So the Times did all these articles called “Your Brain on Computers,” about how texting is basically like heroin. You know, it makes your brain stop focusing, and makes it hard to concentrate, but it is also impossible to stop concentrating on it! It makes you into more of a truthful person on personality tests (how do you measure “empathy” anyway?)! Some people are feeling like maybe there are both pros AND CONS to rapid and dramatic changes in human existence! And of course, technology is ruining children, but duh.
I think I’ve made it clear what I think of these issues above there, so, naturally, I was really excited to see the Steven Pinker had an Op-Ed arguing, it seemed, the other way. Steven Pinker! So fluid! So smart! So usually correct about the human mind!
Alas, like the Maureen Dowd article directly above him that day, his piece was pretty much a disappointment. (I’m thinking of buying a parrot to fly around major media outlets squawking, “(TEENAGE) GIRLS HAVE SEXUAL AGENCY!!” or something). Pinker focuses on the wrong issues, and draws data-driven analogies when the stuff he’s refuting is far too vague to deserve it. Of course, if you think for a second, people did not get dumber in any measurable way when the TV came out, and they won’t now that we have the internet, too. Yes, its ridiculous to turn information about concentration and focus in computer flashing tests into pronouncements about the death of deep thinking. But people feel unsettled about new things, and there is no doubt that the internet is changing our lives. Unsettledness doesn’t turn into science and reasonable facts, it turns into worry.

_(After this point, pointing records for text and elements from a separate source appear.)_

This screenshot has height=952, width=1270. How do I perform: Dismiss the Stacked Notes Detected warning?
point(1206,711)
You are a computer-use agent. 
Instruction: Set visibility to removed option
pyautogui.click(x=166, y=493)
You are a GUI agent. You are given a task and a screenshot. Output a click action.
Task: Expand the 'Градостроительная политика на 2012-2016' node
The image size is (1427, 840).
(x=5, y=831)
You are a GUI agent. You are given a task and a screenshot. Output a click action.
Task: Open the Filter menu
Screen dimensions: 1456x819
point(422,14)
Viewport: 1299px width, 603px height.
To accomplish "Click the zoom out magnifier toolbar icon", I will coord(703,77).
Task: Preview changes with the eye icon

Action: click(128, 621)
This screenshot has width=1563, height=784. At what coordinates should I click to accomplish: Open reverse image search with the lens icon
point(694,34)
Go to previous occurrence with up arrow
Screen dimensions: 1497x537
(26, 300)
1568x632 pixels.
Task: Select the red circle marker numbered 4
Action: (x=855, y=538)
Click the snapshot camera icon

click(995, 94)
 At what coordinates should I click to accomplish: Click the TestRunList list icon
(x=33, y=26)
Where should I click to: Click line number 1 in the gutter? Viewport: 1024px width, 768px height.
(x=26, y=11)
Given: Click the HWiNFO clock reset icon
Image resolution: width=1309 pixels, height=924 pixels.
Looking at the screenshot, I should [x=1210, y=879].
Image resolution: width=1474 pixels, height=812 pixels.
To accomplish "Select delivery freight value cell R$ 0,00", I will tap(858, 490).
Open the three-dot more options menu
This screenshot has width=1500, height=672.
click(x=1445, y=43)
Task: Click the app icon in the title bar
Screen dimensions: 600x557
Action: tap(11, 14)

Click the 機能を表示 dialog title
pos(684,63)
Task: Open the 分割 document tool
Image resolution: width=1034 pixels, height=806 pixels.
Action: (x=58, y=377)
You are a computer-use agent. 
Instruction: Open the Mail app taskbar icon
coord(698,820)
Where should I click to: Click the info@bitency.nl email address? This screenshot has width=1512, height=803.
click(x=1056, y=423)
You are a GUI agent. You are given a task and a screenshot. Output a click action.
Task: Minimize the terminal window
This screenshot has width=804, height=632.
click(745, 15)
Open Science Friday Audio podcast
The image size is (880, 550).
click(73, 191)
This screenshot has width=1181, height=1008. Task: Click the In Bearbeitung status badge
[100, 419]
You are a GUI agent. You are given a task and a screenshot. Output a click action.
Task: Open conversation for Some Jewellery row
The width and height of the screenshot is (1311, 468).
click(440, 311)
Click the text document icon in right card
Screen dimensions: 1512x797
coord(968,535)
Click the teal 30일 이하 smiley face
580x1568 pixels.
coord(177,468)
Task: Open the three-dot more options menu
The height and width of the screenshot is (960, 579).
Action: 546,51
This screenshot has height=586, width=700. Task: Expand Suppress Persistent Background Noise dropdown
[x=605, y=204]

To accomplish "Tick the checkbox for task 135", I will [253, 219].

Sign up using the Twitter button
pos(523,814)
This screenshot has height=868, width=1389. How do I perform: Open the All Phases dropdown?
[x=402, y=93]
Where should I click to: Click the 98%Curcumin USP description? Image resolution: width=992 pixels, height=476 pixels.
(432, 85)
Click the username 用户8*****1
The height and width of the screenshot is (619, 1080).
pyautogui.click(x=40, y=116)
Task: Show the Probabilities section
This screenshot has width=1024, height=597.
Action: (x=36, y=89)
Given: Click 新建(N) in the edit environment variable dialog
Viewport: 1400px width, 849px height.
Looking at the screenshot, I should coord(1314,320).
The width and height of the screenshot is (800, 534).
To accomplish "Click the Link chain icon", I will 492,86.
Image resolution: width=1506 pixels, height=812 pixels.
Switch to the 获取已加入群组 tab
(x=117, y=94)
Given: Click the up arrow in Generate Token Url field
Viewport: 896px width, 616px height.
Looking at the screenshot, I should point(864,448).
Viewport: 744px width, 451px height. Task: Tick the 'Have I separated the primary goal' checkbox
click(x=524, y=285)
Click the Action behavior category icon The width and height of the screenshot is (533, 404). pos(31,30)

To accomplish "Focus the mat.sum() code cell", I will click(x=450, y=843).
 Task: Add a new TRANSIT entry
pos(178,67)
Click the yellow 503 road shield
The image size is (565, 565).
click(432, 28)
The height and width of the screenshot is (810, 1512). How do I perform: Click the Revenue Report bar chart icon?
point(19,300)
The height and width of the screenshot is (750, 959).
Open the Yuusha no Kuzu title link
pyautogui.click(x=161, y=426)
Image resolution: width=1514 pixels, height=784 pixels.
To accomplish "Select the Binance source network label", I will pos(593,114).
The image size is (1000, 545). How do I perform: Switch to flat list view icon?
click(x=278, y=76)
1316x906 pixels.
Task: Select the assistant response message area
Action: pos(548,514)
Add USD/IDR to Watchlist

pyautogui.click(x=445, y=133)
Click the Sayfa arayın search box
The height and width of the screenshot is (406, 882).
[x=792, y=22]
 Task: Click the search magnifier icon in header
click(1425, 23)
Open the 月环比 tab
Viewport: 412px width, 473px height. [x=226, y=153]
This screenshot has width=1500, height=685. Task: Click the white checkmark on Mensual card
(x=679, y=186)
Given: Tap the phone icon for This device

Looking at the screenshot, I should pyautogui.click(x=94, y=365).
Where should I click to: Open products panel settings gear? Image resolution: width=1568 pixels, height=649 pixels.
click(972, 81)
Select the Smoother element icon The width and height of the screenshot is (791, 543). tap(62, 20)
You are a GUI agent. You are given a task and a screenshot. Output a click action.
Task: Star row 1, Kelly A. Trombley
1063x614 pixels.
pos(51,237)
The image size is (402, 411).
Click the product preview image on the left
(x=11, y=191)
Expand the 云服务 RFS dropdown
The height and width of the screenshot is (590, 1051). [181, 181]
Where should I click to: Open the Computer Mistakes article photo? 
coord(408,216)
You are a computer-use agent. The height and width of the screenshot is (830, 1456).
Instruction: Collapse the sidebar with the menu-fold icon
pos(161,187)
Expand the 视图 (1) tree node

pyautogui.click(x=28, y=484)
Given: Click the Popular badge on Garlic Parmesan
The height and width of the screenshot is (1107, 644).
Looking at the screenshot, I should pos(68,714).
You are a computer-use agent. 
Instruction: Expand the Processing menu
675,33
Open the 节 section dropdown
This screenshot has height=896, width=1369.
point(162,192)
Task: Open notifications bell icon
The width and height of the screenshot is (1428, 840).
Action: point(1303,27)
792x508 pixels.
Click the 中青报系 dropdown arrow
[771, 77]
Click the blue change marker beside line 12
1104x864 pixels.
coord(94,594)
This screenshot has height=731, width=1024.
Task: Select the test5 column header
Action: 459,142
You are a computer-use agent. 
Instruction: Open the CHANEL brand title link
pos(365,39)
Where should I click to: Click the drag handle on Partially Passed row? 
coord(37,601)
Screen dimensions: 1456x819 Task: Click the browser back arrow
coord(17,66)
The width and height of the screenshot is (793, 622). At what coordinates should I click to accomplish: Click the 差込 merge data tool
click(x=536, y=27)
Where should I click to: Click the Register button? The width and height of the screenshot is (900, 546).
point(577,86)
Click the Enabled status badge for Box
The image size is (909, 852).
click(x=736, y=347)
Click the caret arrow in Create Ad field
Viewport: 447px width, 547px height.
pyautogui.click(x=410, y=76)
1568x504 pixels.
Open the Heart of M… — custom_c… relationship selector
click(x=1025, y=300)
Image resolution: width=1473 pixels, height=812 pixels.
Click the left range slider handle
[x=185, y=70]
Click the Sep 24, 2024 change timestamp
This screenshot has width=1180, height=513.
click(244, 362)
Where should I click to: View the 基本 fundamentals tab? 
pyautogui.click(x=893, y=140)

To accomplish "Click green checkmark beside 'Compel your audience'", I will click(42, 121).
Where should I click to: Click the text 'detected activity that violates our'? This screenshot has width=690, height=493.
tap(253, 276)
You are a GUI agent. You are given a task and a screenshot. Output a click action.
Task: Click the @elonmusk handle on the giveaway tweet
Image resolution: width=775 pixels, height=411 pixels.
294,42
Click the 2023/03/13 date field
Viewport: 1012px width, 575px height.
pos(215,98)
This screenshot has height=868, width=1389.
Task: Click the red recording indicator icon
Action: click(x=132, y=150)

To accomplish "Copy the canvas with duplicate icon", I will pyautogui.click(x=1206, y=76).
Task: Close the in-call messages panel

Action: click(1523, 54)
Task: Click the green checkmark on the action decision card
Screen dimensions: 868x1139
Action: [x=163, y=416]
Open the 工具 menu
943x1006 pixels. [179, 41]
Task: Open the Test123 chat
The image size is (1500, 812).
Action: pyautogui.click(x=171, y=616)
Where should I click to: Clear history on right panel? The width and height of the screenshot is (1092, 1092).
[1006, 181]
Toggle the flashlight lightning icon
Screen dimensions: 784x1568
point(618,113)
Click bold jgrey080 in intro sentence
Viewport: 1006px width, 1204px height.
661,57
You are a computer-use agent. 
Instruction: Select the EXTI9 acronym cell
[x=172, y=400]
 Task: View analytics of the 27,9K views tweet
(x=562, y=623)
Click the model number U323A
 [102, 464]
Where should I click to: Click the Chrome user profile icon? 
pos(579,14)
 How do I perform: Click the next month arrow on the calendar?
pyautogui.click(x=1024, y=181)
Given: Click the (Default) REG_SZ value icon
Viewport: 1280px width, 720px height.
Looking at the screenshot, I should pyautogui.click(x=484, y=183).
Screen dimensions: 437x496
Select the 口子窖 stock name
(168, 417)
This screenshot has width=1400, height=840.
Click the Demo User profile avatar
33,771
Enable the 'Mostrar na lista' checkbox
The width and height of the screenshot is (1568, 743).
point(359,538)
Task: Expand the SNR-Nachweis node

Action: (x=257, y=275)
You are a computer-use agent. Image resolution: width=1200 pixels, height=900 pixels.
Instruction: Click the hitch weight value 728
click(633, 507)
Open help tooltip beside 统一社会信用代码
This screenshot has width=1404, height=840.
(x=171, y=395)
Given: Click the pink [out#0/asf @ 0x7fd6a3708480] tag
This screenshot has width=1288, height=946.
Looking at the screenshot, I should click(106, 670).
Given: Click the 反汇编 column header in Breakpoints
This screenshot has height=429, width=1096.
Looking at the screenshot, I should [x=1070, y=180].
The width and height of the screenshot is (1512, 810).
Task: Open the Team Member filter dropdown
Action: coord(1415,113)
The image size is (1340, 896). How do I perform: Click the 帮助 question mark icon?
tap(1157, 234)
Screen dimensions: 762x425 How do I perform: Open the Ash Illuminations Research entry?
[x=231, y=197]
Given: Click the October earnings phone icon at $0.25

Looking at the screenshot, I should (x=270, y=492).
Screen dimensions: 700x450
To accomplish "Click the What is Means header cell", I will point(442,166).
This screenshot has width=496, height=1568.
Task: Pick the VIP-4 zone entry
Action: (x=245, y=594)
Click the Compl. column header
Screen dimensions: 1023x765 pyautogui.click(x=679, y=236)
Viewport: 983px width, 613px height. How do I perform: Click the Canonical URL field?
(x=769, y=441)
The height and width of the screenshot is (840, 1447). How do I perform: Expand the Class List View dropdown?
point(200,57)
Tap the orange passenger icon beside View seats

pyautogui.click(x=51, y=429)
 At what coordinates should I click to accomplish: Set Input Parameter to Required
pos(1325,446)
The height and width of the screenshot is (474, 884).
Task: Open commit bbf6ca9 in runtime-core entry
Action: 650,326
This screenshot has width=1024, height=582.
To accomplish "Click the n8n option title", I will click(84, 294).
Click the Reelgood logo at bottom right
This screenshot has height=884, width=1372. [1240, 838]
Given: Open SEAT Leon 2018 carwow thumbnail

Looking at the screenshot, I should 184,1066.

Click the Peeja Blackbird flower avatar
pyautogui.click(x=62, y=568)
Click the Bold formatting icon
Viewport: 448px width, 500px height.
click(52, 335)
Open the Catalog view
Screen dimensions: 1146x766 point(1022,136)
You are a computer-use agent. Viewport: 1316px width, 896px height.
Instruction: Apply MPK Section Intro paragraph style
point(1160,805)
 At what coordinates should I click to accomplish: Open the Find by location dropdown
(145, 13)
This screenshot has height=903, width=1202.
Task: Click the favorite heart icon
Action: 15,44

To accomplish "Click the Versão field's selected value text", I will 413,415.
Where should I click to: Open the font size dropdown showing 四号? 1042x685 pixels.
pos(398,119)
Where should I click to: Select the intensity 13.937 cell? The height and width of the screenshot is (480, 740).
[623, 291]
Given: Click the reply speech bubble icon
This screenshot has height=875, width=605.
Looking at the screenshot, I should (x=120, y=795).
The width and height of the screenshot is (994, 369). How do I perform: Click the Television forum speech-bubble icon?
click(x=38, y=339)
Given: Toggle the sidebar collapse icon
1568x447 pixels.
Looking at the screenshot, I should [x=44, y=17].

- Its ok, Steven, you’re still awesome.
A better rebuttal comes from Jonah Lehrer, who writes The Frontal Cortex, a blog my boyfriend reads. The point is, yes, the internet is changing our lives and how we think. But there have always been distractions in our lives, and different ways of getting information. Parents have long been ignoring their children, and people have never been good at prioritizing their ‘work’ over what they’d rather be doing. Only now, what they’re doing instead of work can encompass all kinds of amazing, globe-trotting, life-changing networks and information. Or Javanoid. Either way, people are still people – impatient, bitchy, easily distracted, constantly amazed and unsettled by the new.